## WHAT THIS TASK INVOLVES
Could you copy every line from the material below in which "agent" appears?

## RECORDS SUPPLIED

+-------+

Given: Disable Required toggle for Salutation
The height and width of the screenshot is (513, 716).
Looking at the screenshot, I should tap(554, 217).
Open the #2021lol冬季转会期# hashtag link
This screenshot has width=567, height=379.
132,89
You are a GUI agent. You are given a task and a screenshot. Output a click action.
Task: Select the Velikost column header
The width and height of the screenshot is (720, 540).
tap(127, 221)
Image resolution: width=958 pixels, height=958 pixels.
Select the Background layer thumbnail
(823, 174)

+-------+

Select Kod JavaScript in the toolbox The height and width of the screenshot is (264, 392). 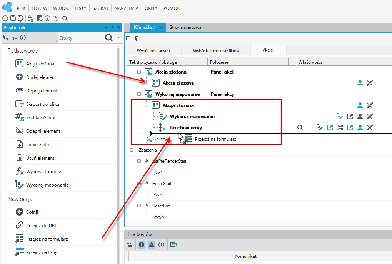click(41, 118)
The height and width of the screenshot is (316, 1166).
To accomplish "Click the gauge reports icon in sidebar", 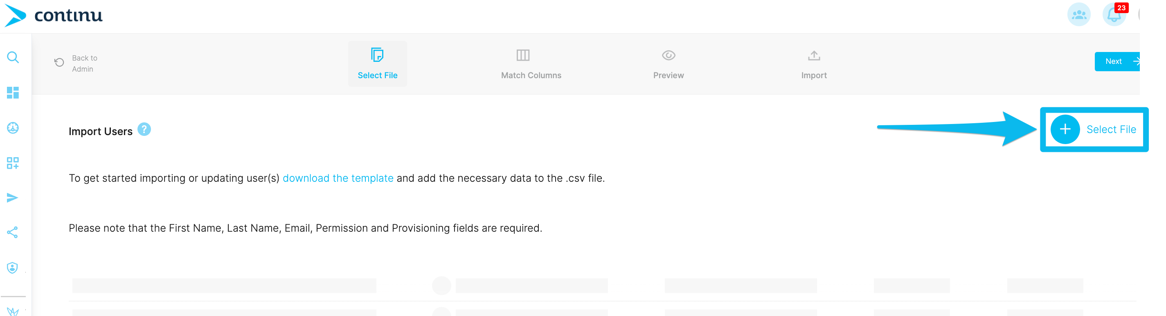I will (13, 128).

+-------+

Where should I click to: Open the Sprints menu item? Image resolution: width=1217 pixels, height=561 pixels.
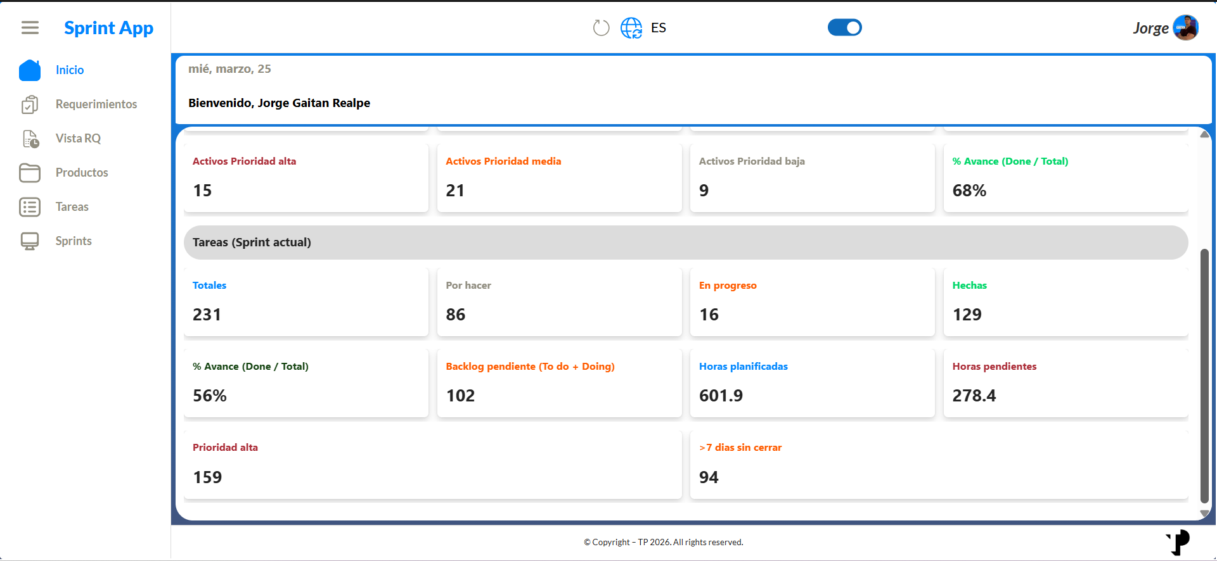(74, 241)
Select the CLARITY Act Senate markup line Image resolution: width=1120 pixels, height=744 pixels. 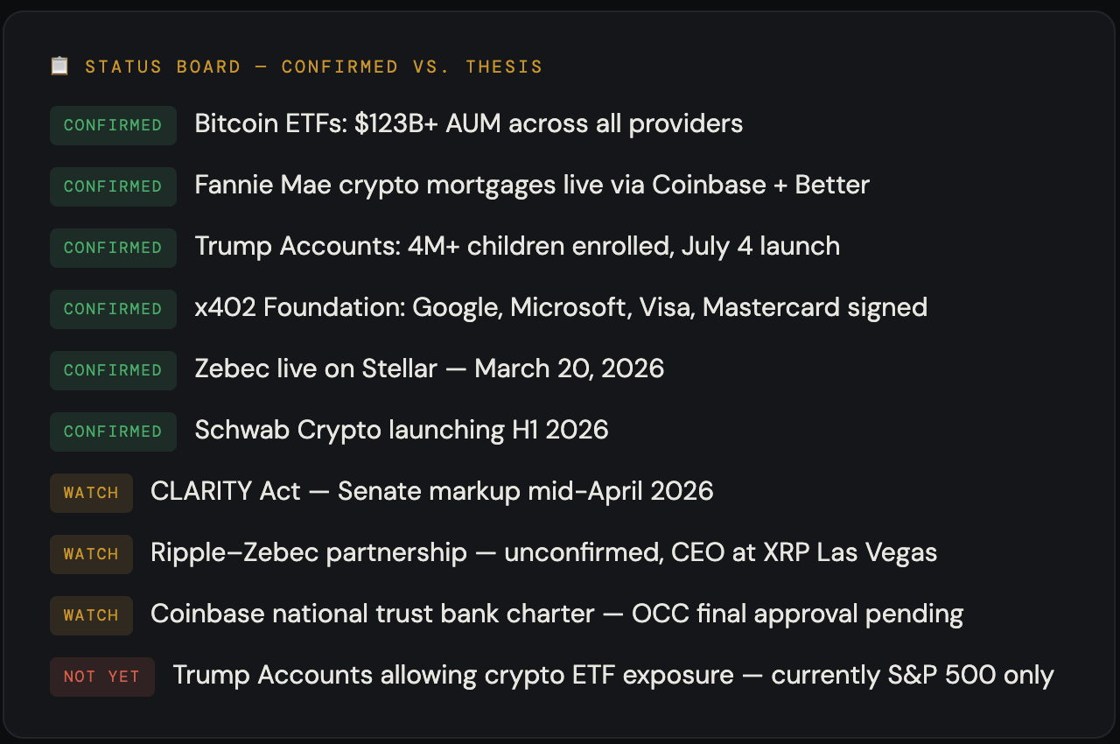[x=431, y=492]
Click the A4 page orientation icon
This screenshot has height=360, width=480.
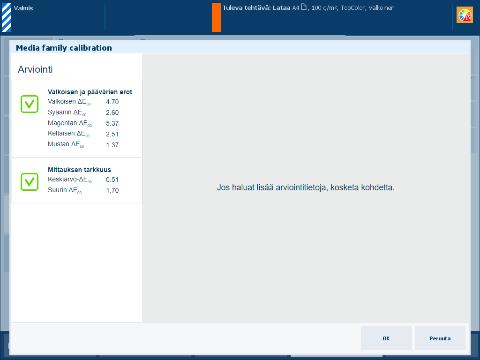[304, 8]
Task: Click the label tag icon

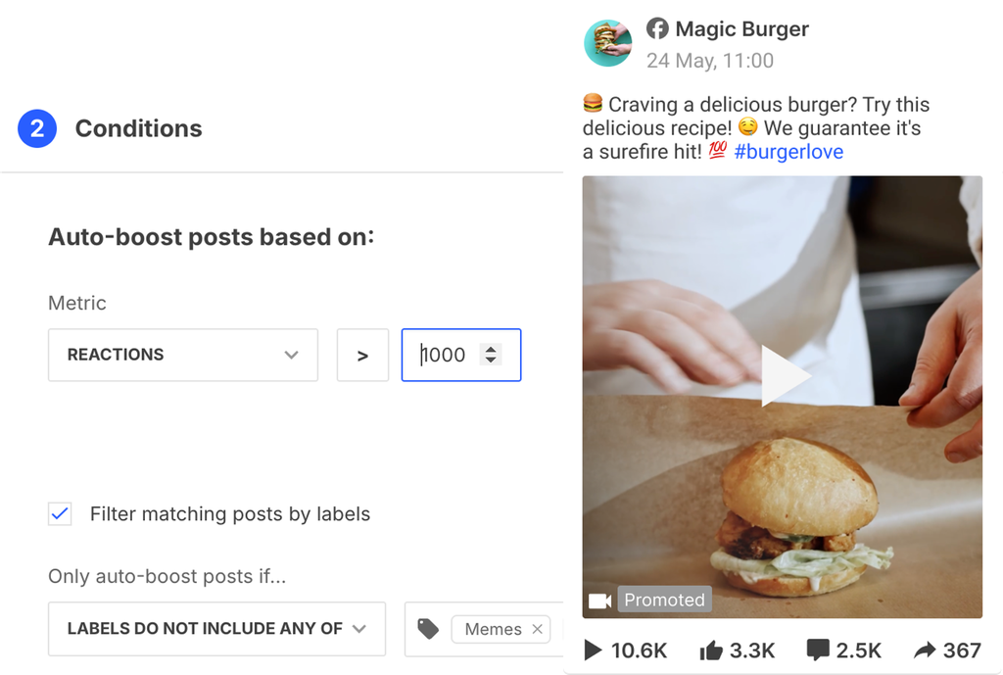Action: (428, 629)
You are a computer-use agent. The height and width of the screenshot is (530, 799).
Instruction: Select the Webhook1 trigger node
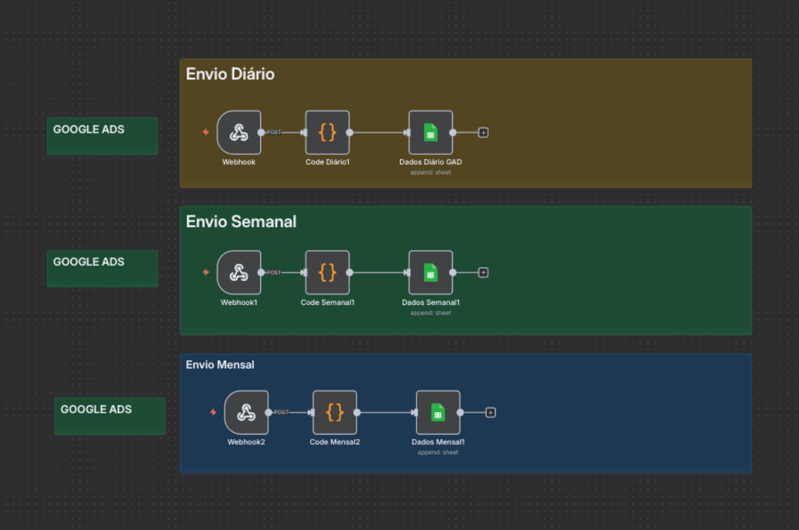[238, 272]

+-------+

## ANSWER TO THIS TASK
You are a GUI agent. You are given a task and a screenshot. Output a click action.
You are a computer-use agent. The height and width of the screenshot is (530, 799).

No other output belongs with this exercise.